*Requirement*: Revise the records below so that every "Viewport" becomes "Window" and all other text stays the same, and omit the pictures.

"""

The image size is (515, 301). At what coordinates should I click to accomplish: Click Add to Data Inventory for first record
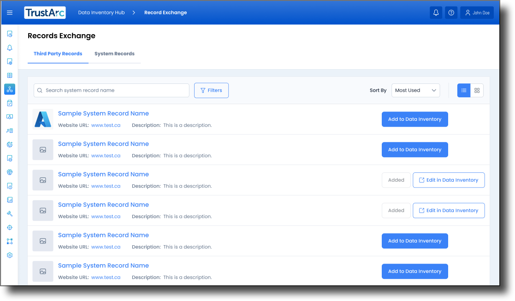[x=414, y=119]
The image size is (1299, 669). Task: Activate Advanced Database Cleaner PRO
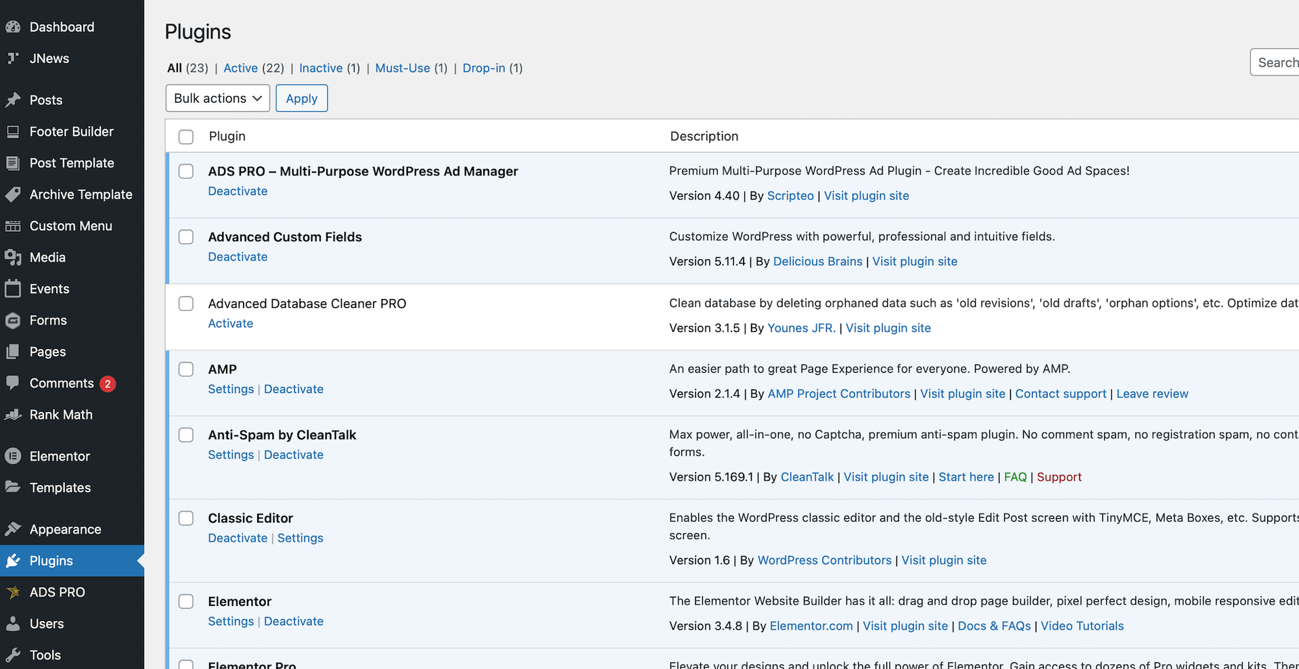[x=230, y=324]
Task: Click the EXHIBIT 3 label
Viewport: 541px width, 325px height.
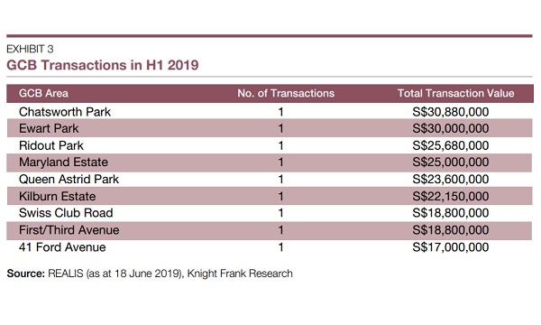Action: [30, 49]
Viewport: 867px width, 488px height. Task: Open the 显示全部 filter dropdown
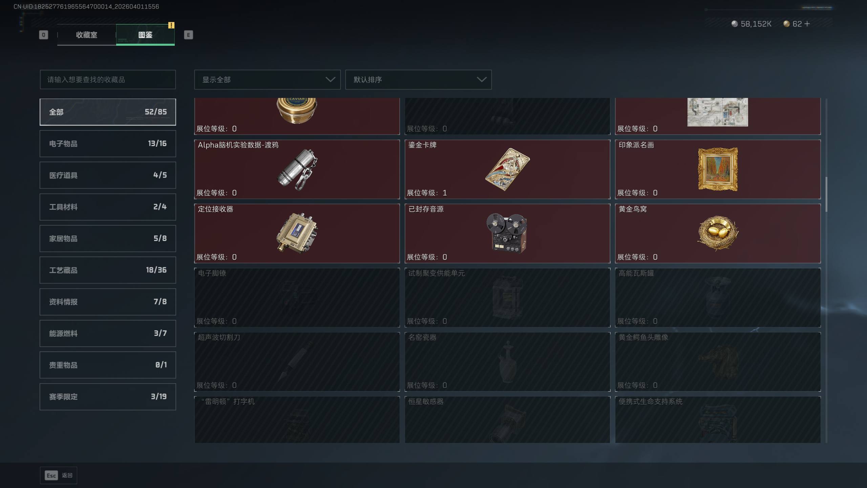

"""

*Reply to the task*:
The image size is (515, 301). At what coordinates should I click to accomplish: Click Add to Data Inventory for first record
[x=414, y=119]
The image size is (1299, 669). Task: Activate Advanced Database Cleaner PRO
[x=230, y=324]
Task: Click the EXHIBIT 3 label
Window: 541px width, 325px height.
Action: [30, 49]
Window: 867px width, 488px height. Task: Open the 显示全部 filter dropdown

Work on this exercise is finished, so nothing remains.